Together they form a self-contained European layer, light, glass, optics, and integration, at the core of the global semiconductor chain.

How ZEISS and ASML Enable the Modern Chip Industry
From Dutch roots to German optics, ASML and ZEISS built a unique European stronghold in chipmaking. Where light carves the future.

4. Semiconductor fabs

Where chips are born.

  • TSMC (Taiwan) — the undisputed leader.
  • Samsung (Korea) and Intel (US) — key rivals.
  • Toolmakers: Applied Materials, Lam Research, Tokyo Electron.

5. Memory and packaging

Bringing data closer to compute.

  • HBM memory — SK hynix, Samsung, Micron.
  • Packaging — TSMC’s CoWoS and InFO couple GPUs tightly with memory.

6. Accelerators and servers

The engines of training.

  • GPUsNVIDIA and AMD.
  • Systems — Supermicro, Dell, HPE.
  • Networking — high-speed interconnects and switches.

7. Cloud and energy

The scale on which AI runs.

  • Hyperscalers — AWS, Azure, Google, Meta.
  • Energy and cooling shape costs, footprints, scalability.

8. Software and frameworks

The tools developers rely on.

  • CUDA (NVIDIA)
  • PyTorch (Meta/OSS)
  • TensorFlow (Google)
  • JAX (Google)

9. Models and applications

The visible layer of AI.

  • Models — GPT-4 (OpenAI), Claude (Anthropic), Llama (Meta), Mistral (EU).
  • Applications — from copilots and search to biotech and industry.

Closing reflection

The AI value chain is a whistle-stop world tour:

  • from quartz mines in North Carolina to fabs in Taiwan,
  • from glass-ceramics in Mainz to scanners in Veldhoven,
  • from GPUs in California to cloud campuses worldwide.

Each link is indispensable and fragile.

Europe owns some of the most irreplaceable pieces, ZEISS, Schott, ASML, Sibelco, yet the highest value now accumulates higher up the stack.

The strategic question remains: who will capture that value, and how can Europe climb without losing its foundations?

Irreplaceable vs. valuable

A lively debate on X shows how contested this question is.
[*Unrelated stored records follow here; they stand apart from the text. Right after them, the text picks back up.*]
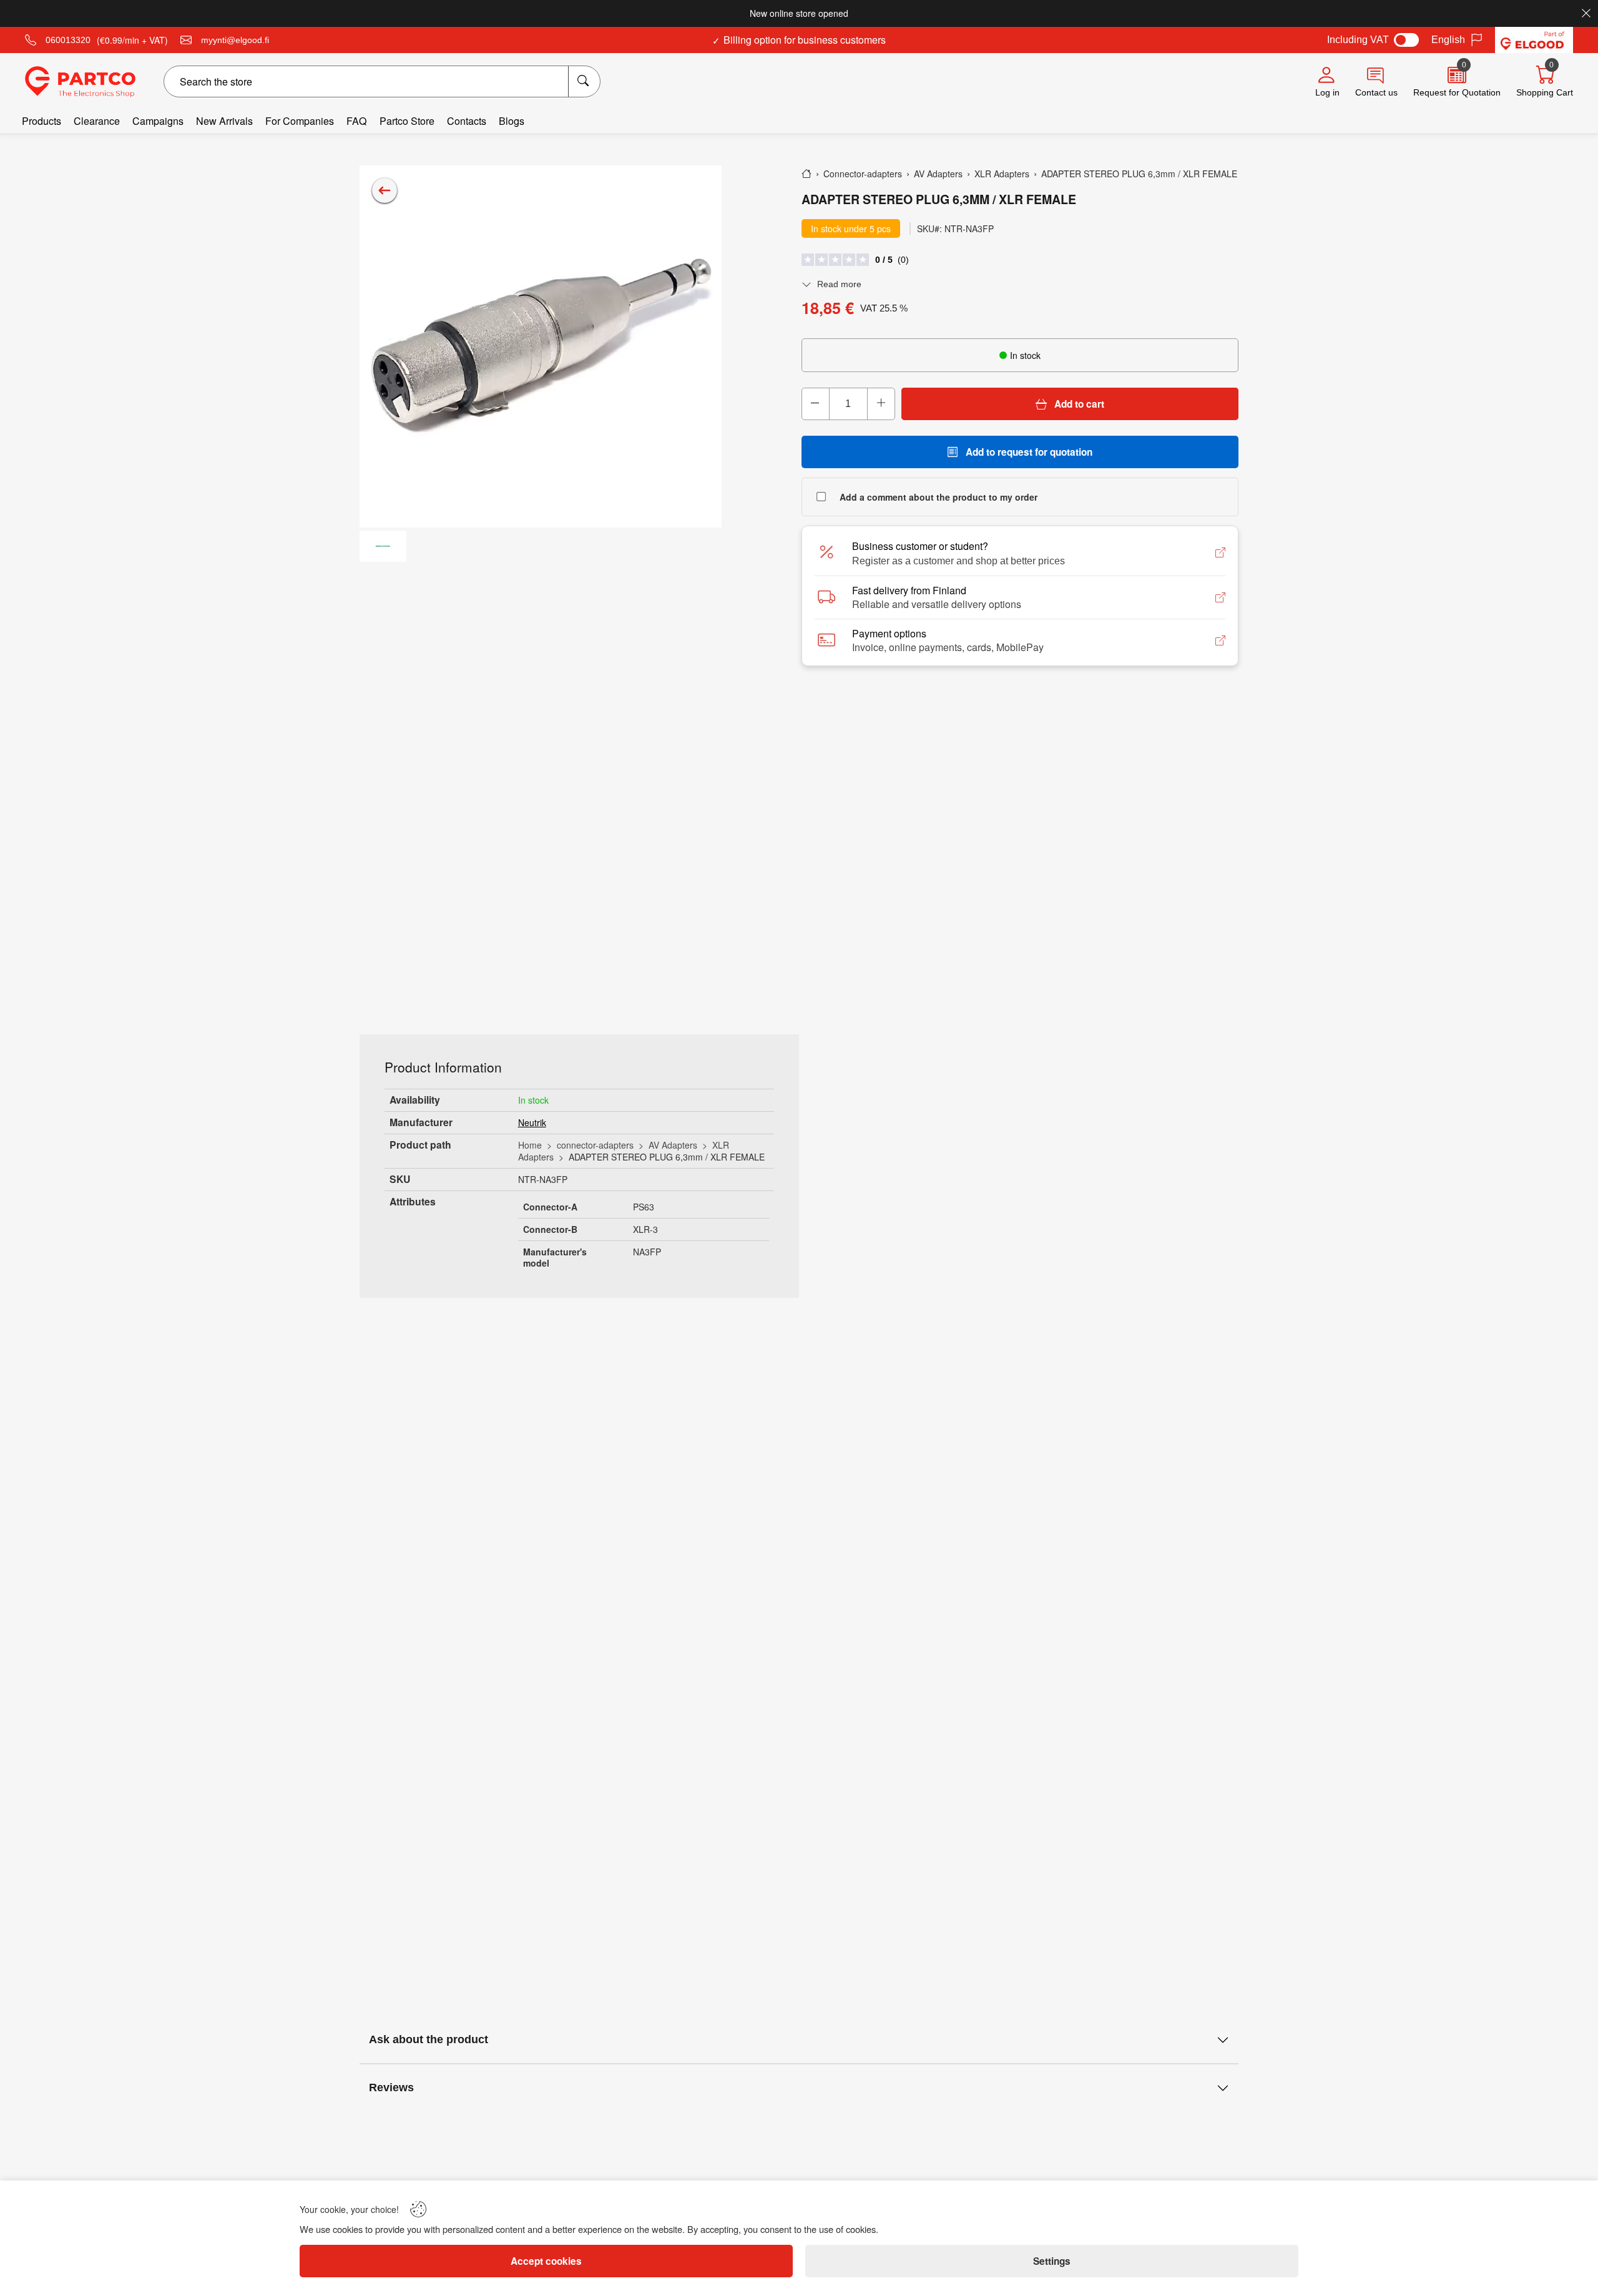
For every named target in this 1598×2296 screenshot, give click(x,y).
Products (41, 121)
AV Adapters (673, 1145)
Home (530, 1145)
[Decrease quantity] (816, 403)
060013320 (68, 40)
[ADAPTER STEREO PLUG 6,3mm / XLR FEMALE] (541, 346)
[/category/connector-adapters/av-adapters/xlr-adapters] (384, 190)
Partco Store (407, 121)
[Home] (806, 174)
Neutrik (532, 1122)
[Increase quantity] (881, 403)
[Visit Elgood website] (1534, 40)
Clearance (97, 121)
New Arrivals (224, 121)
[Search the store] (584, 81)
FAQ (356, 121)
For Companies (299, 121)
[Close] (1586, 13)
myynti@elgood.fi (235, 40)
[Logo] (80, 81)
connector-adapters (595, 1145)
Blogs (511, 121)
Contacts (466, 121)
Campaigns (158, 121)
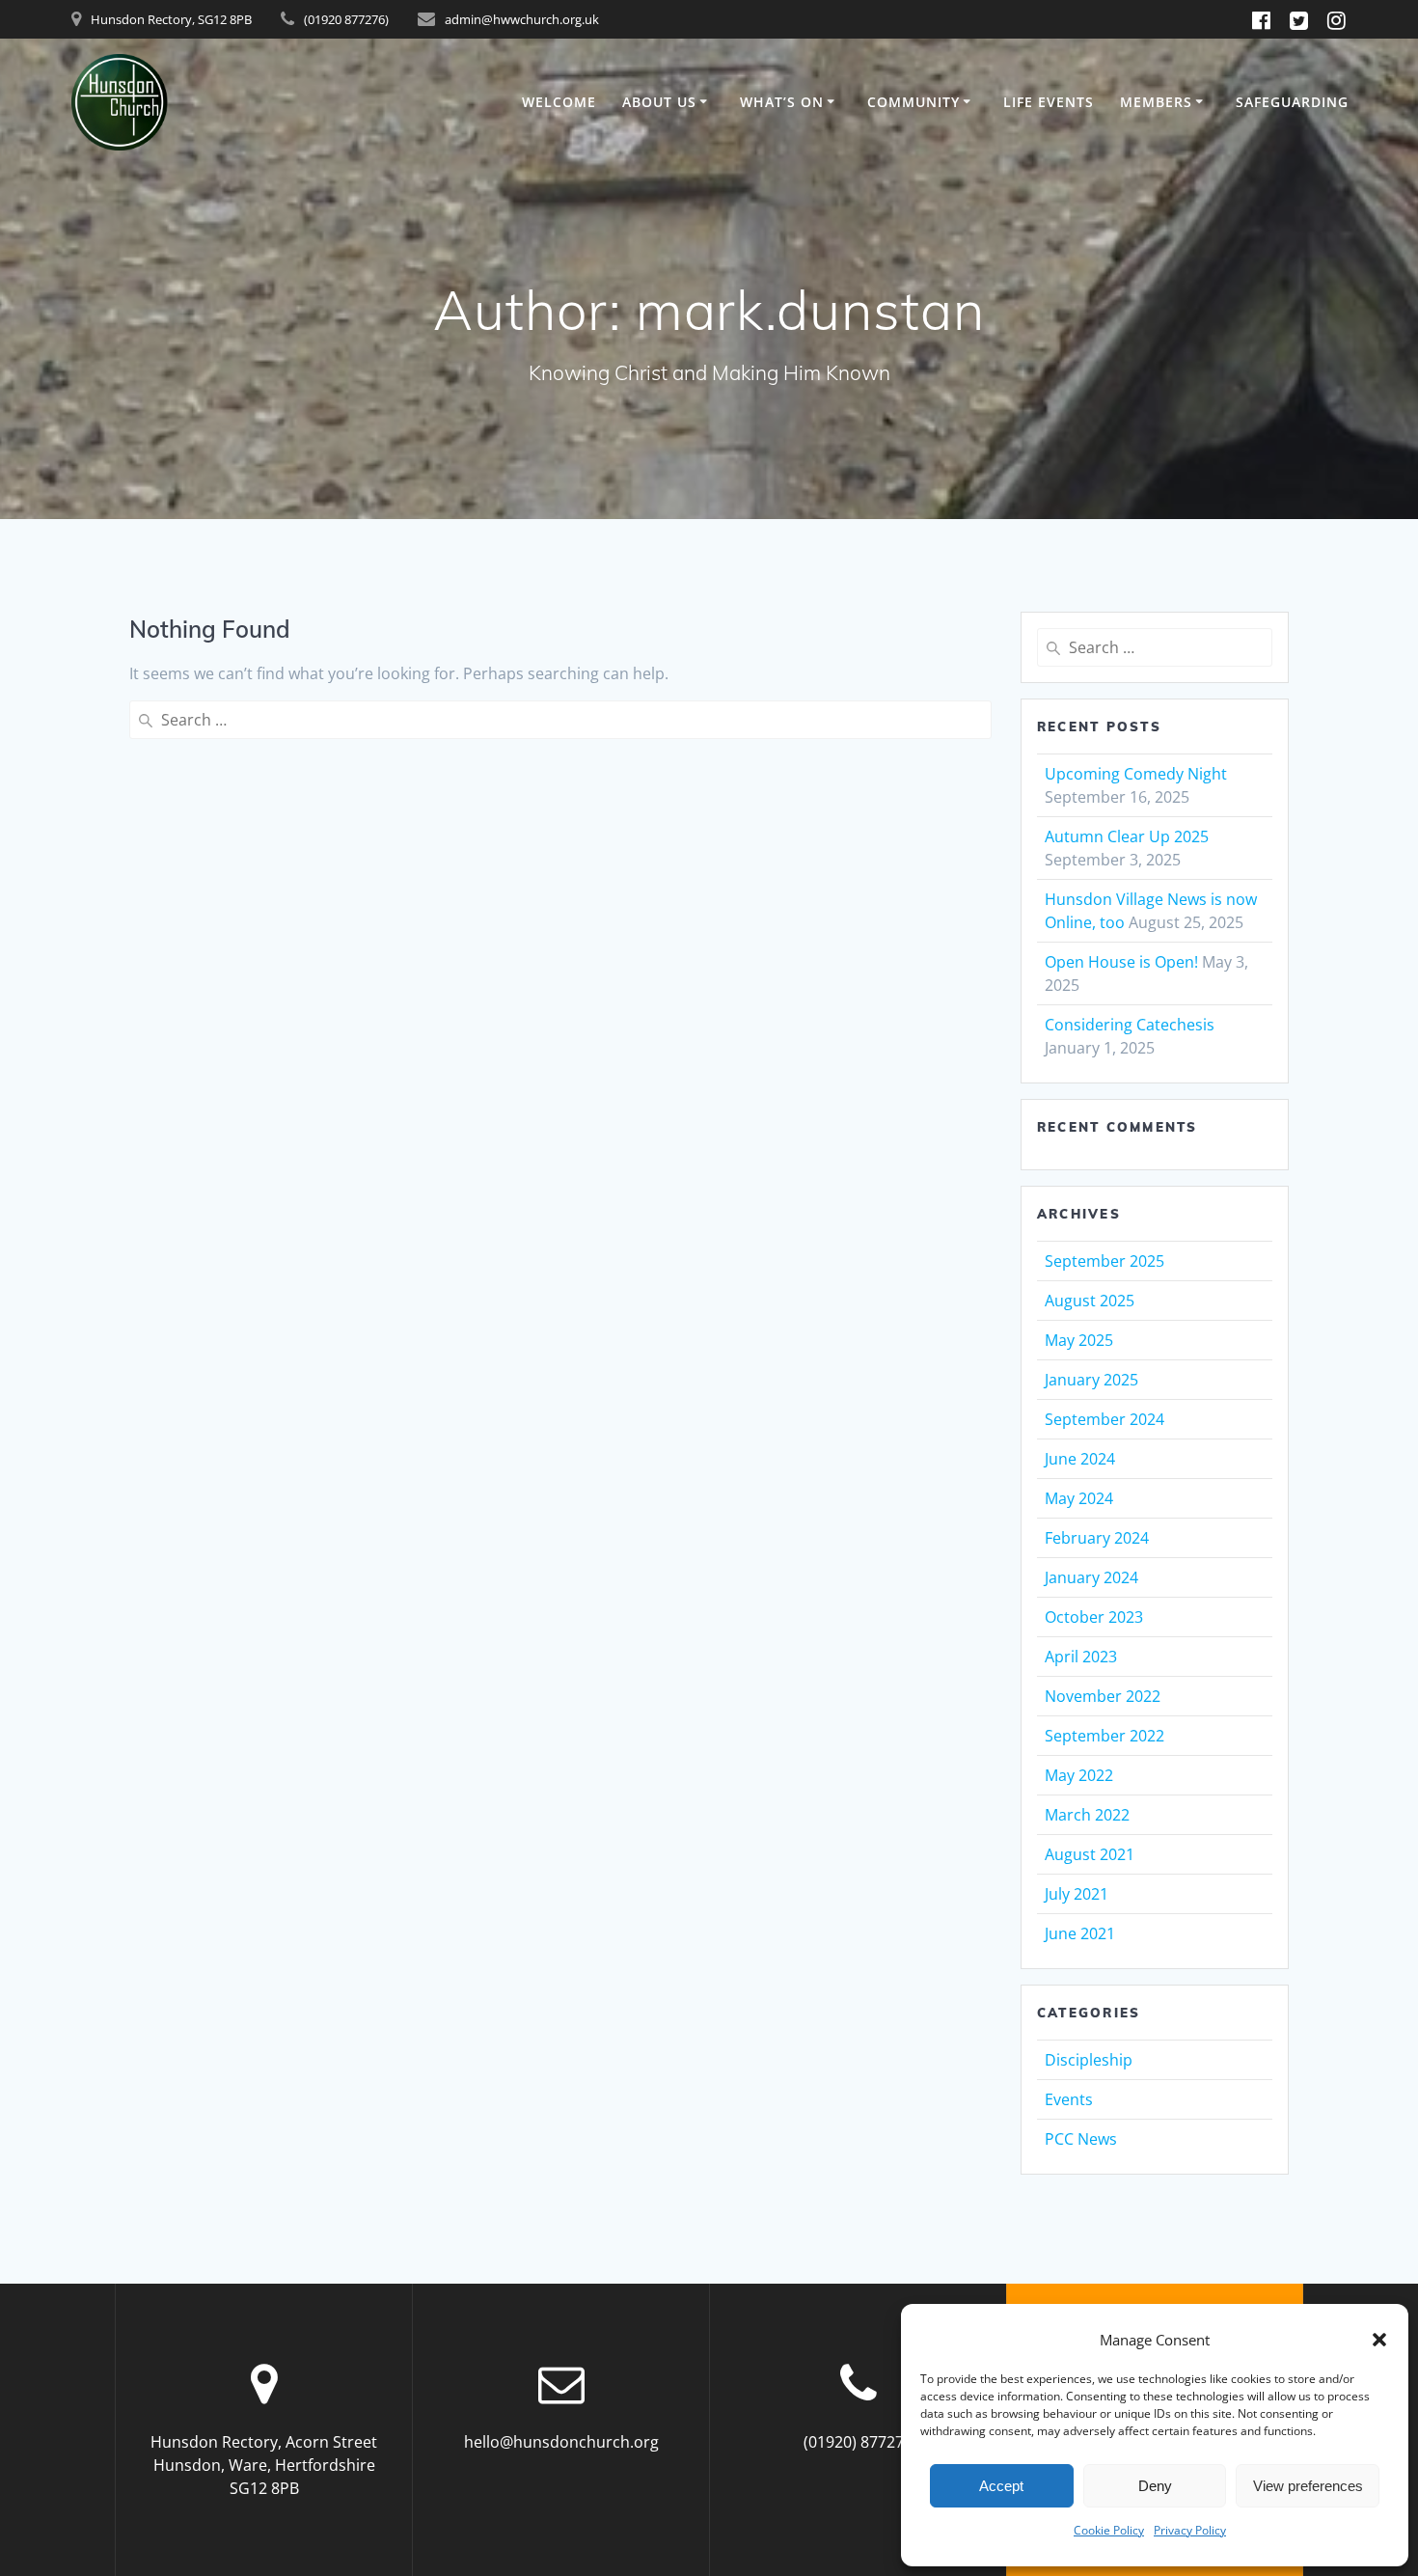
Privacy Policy (1190, 2530)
  • Some point to NVIDIA: the visible face of AI infrastructure, with direct ties to customers and high margins — the “food” of AI, not just the oxygen.
  • Others argue for ASML and ZEISS: without their optics, Moore’s Law grinds to a halt. Their position is uniquely irreplaceable, with no ready competitors.
  • Still others look further down, to TSMC or even Spruce Pine quartz, reminding us that without fabs or raw purity, the stack simply cannot exist.

The analogy is striking: oxygen is free but foundational; food is costly because it is scarce.

In AI, the most irreplaceable links are not always those capturing the most profit.

Margins attract competitors. Defensibility comes from being years ahead in know-how, patents, and ecosystem lock-in. That explains why NVIDIA’s moat feels less certain than ASML’s, even if its brand dominates headlines.

This tension, between what is foundational and what is profitable, will define not just markets, but also the geopolitics of AI in the years ahead.